# Input for this task:
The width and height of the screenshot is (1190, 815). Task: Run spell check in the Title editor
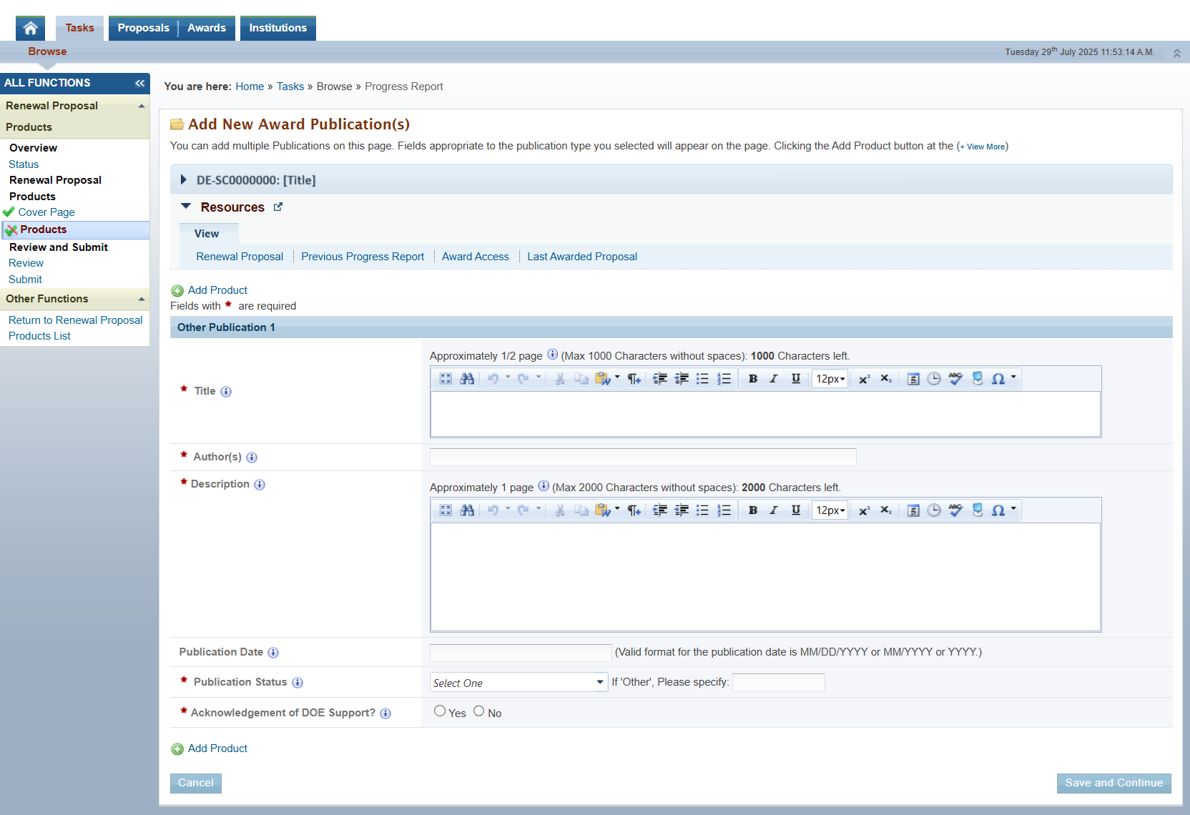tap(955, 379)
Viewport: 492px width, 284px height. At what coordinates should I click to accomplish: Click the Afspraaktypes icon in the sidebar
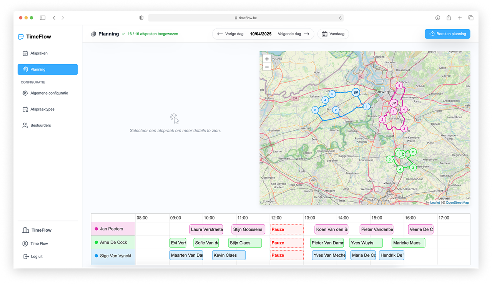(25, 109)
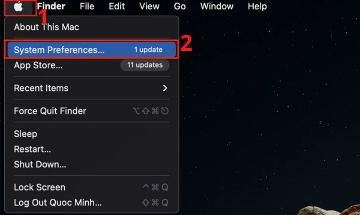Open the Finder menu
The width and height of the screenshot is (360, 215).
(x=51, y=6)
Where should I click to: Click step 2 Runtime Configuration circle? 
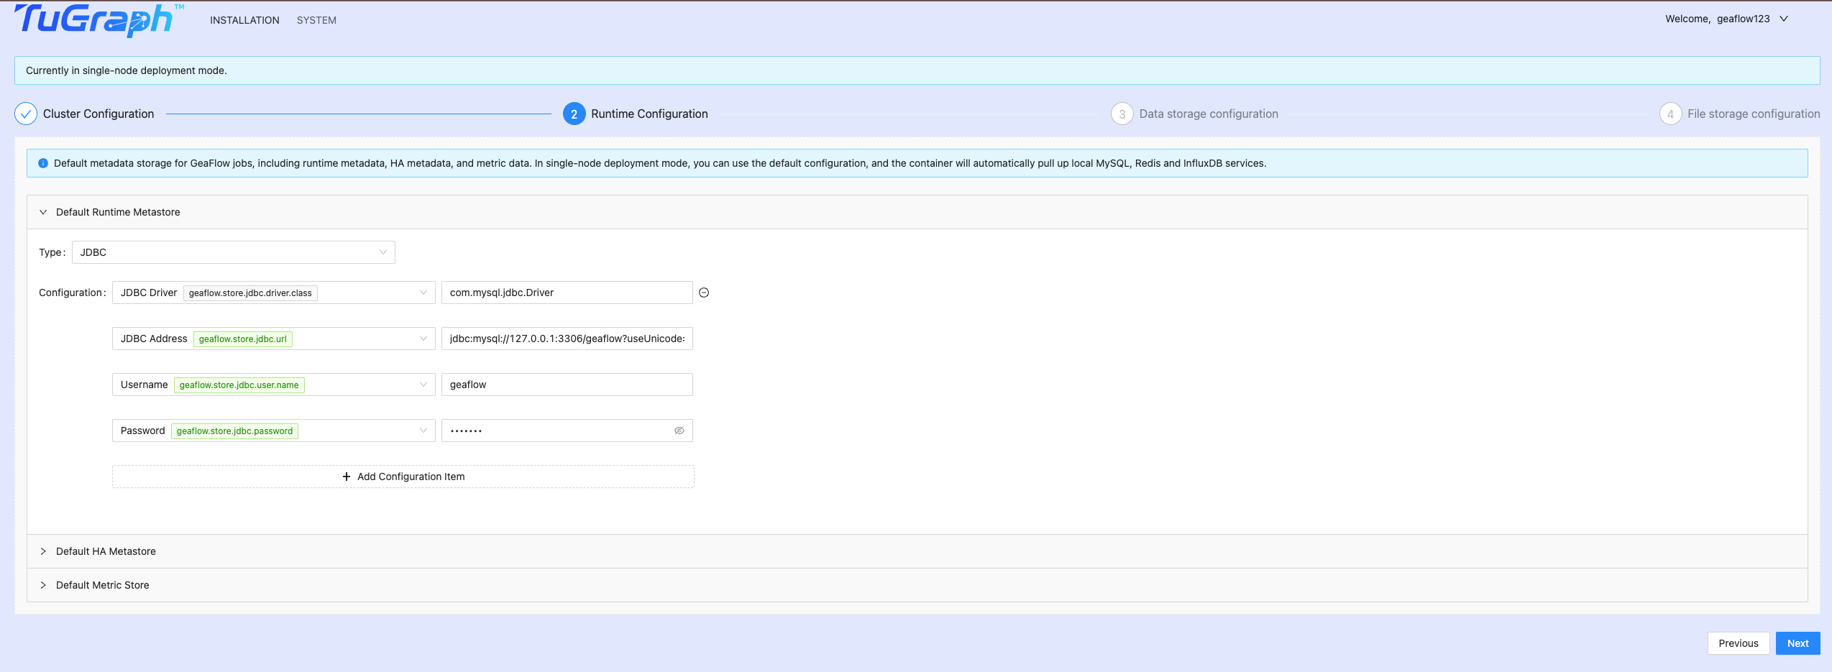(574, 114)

# Problem to solve:
Quote exactly, and only, the lines from the one containing "Where should I" through the last line of the records above, both included; leave out any pictures.

# Answer:
Where should I click to: Click step 2 Runtime Configuration circle? 
(574, 114)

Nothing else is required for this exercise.